The books talk about how to live in old age, and it is not all doom and gloom. The widowed Momoko, for example, learns to live on her own. “The Finished Person” by Makiko Uchidate, who is 70, opens with the line “retirement is a living funeral” before going on to depict the adventures of a retired salaryman, including falling for a younger woman and returning to his home town. “Going to Die Soon”, also by Ms Uchidate, features 78-year-old Hana, a vibrant former alcohol-shop owner trying to make the most of her remaining years. The novel has been called a book for shukatsu, or preparing for death, making readers think more deeply about what it means to age.

Japan’s population has the world’s highest proportion of over-65s, at 28%. People are living longer and staying healthier, so many have at least 20-30 years of retirement, for much of which they are sprightly. And although the Japanese have been spending less on books, that is least true for the over-60s. Lawson, a convenience-store chain, recently decided to stock books with the older generation in mind.

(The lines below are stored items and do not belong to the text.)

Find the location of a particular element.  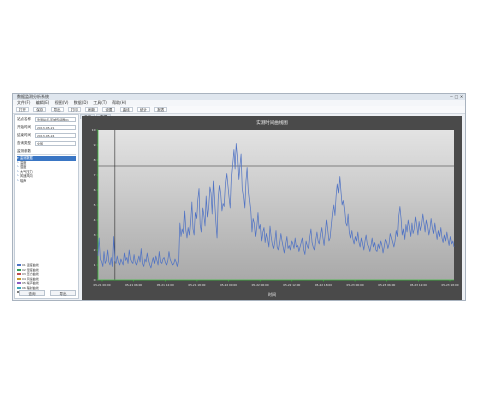

toolbar-button-refresh: 刷新 is located at coordinates (92, 110).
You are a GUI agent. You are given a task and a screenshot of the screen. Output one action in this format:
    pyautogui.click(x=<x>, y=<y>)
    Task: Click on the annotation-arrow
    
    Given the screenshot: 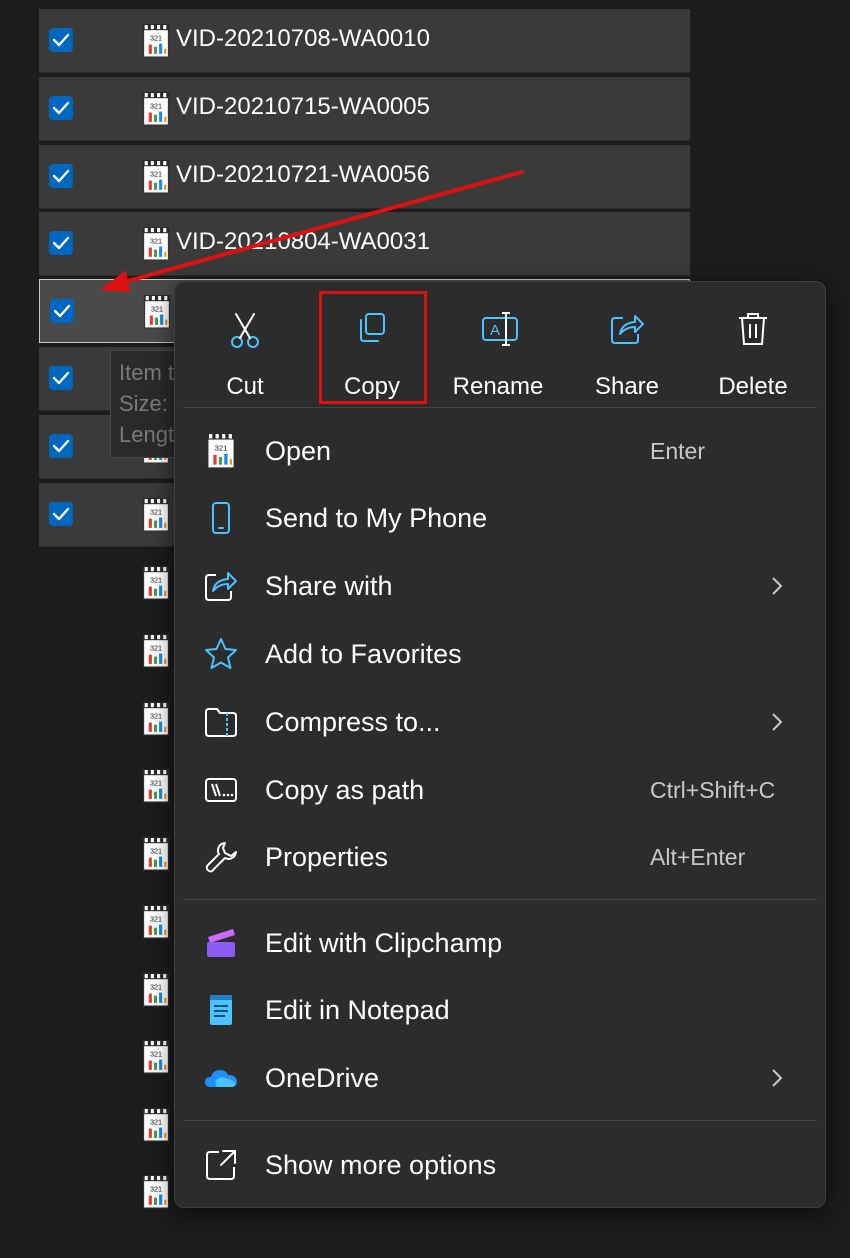 What is the action you would take?
    pyautogui.click(x=312, y=231)
    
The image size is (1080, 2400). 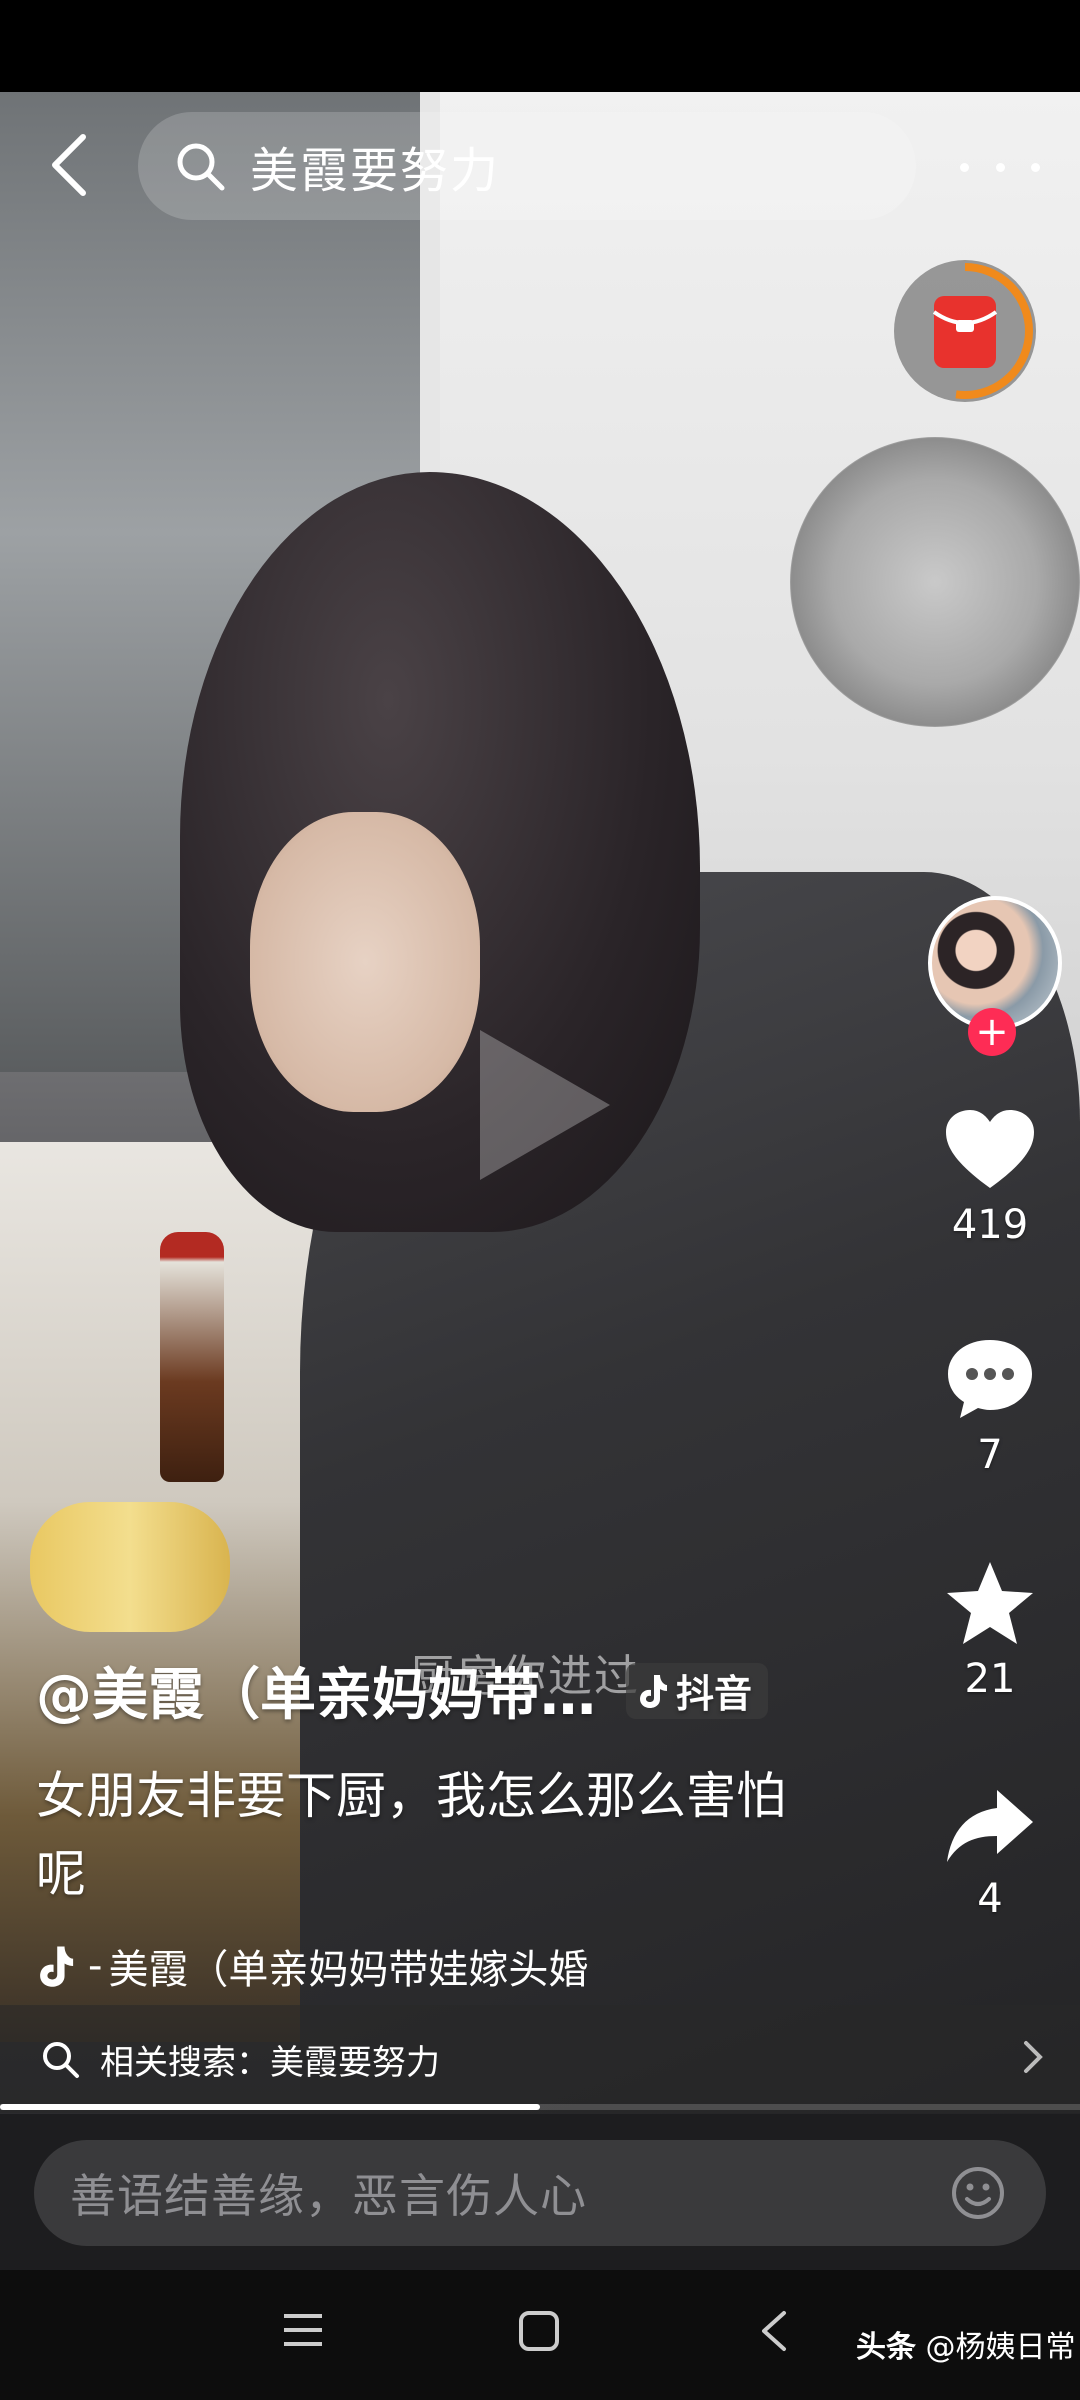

But the wrinkly writers’ books are attracting younger readers, too, according to the Research Institute for Publications (RIP), a body in Tokyo. Some are preparing for their own old age or want to understand the increasing number of old people they see around them. Others find relevance in the themes explored, such as loneliness, a problem that stretches well beyond the silver-haired. In Hiroyuki Itsuki’s blockbuster self-help book, “Recommendation for Solitude”, the 86-year-old author promotes reminiscing about “the good old days”.

The most notable feature of the new genre is that the vast majority of authors, and main characters, are women. Especially popular, says the RIP, are the ara-hun (“around-hundred” years-old) writers like Ms Sato, whose book, readers say, helps them be more positive. It is not just that women have a longer life expectancy. Their popularity, reckons the institute, also reflects support for strong women who are passionate about their work, a phenomenon that is all too rare in Japan today.